> **Exercise**
Retype the listing in full. Change nothing.

Start of Block

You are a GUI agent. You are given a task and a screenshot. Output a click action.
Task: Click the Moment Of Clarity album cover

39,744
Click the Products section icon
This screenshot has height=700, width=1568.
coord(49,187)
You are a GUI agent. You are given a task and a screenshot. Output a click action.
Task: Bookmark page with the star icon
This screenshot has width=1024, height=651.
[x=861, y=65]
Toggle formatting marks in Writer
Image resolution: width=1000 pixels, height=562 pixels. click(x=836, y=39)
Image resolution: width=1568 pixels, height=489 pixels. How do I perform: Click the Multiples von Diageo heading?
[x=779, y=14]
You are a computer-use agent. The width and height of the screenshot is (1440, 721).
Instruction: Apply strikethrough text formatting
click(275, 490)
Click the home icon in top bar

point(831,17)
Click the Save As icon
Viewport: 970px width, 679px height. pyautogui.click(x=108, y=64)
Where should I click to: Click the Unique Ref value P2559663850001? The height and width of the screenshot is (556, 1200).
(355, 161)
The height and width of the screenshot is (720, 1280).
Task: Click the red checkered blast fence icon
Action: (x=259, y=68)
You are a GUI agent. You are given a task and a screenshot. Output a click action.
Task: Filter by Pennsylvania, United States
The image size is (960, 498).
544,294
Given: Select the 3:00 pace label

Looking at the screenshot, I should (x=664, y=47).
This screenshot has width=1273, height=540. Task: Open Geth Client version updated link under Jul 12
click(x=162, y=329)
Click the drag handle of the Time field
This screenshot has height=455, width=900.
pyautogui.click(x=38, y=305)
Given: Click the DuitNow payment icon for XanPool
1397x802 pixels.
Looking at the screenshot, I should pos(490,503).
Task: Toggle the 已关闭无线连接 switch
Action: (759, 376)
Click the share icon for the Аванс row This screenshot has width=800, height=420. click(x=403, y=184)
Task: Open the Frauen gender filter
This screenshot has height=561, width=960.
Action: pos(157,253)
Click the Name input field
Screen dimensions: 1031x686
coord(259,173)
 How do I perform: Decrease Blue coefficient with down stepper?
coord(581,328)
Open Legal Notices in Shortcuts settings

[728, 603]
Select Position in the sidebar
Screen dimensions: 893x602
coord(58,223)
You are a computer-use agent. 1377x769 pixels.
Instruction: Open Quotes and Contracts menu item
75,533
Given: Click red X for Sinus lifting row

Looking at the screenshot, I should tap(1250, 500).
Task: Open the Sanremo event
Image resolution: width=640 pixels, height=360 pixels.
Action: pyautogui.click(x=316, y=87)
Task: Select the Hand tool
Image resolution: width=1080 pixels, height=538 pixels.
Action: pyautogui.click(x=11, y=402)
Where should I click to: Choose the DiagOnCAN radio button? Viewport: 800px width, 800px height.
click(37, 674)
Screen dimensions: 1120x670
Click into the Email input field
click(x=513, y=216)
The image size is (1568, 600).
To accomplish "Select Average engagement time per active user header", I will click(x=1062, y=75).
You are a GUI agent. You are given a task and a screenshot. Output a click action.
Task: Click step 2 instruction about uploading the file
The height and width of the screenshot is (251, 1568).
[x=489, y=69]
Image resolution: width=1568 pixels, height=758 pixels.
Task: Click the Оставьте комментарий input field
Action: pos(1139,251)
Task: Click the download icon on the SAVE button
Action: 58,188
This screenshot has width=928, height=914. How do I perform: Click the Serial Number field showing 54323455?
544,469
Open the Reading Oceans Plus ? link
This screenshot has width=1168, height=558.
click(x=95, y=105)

End of Block

> **Written response**
You are a GUI agent. You are given a task and a screenshot. Output a click action.
Task: Click the Moment Of Clarity album cover

39,744
Click the Products section icon
This screenshot has height=700, width=1568.
coord(49,187)
You are a GUI agent. You are given a task and a screenshot. Output a click action.
Task: Bookmark page with the star icon
This screenshot has width=1024, height=651.
[x=861, y=65]
Toggle formatting marks in Writer
Image resolution: width=1000 pixels, height=562 pixels. click(x=836, y=39)
Image resolution: width=1568 pixels, height=489 pixels. How do I perform: Click the Multiples von Diageo heading?
[x=779, y=14]
You are a computer-use agent. The width and height of the screenshot is (1440, 721).
Instruction: Apply strikethrough text formatting
click(275, 490)
Click the home icon in top bar

point(831,17)
Click the Save As icon
Viewport: 970px width, 679px height. pyautogui.click(x=108, y=64)
Where should I click to: Click the Unique Ref value P2559663850001? The height and width of the screenshot is (556, 1200).
(355, 161)
The height and width of the screenshot is (720, 1280).
Task: Click the red checkered blast fence icon
Action: (x=259, y=68)
You are a GUI agent. You are given a task and a screenshot. Output a click action.
Task: Filter by Pennsylvania, United States
The image size is (960, 498).
544,294
Given: Select the 3:00 pace label

Looking at the screenshot, I should (x=664, y=47).
This screenshot has width=1273, height=540. Task: Open Geth Client version updated link under Jul 12
click(x=162, y=329)
Click the drag handle of the Time field
This screenshot has height=455, width=900.
pyautogui.click(x=38, y=305)
Given: Click the DuitNow payment icon for XanPool
1397x802 pixels.
Looking at the screenshot, I should pos(490,503).
Task: Toggle the 已关闭无线连接 switch
Action: (759, 376)
Click the share icon for the Аванс row This screenshot has width=800, height=420. click(x=403, y=184)
Task: Open the Frauen gender filter
This screenshot has height=561, width=960.
Action: pos(157,253)
Click the Name input field
Screen dimensions: 1031x686
coord(259,173)
 How do I perform: Decrease Blue coefficient with down stepper?
coord(581,328)
Open Legal Notices in Shortcuts settings

[728, 603]
Select Position in the sidebar
Screen dimensions: 893x602
coord(58,223)
You are a computer-use agent. 1377x769 pixels.
Instruction: Open Quotes and Contracts menu item
75,533
Given: Click red X for Sinus lifting row

Looking at the screenshot, I should tap(1250, 500).
Task: Open the Sanremo event
Image resolution: width=640 pixels, height=360 pixels.
Action: pyautogui.click(x=316, y=87)
Task: Select the Hand tool
Image resolution: width=1080 pixels, height=538 pixels.
Action: pyautogui.click(x=11, y=402)
Where should I click to: Choose the DiagOnCAN radio button? Viewport: 800px width, 800px height.
click(37, 674)
Screen dimensions: 1120x670
Click into the Email input field
click(x=513, y=216)
The image size is (1568, 600).
To accomplish "Select Average engagement time per active user header", I will click(x=1062, y=75).
You are a GUI agent. You are given a task and a screenshot. Output a click action.
Task: Click step 2 instruction about uploading the file
The height and width of the screenshot is (251, 1568).
[x=489, y=69]
Image resolution: width=1568 pixels, height=758 pixels.
Task: Click the Оставьте комментарий input field
Action: pos(1139,251)
Task: Click the download icon on the SAVE button
Action: 58,188
This screenshot has width=928, height=914. How do I perform: Click the Serial Number field showing 54323455?
544,469
Open the Reading Oceans Plus ? link
This screenshot has width=1168, height=558.
click(x=95, y=105)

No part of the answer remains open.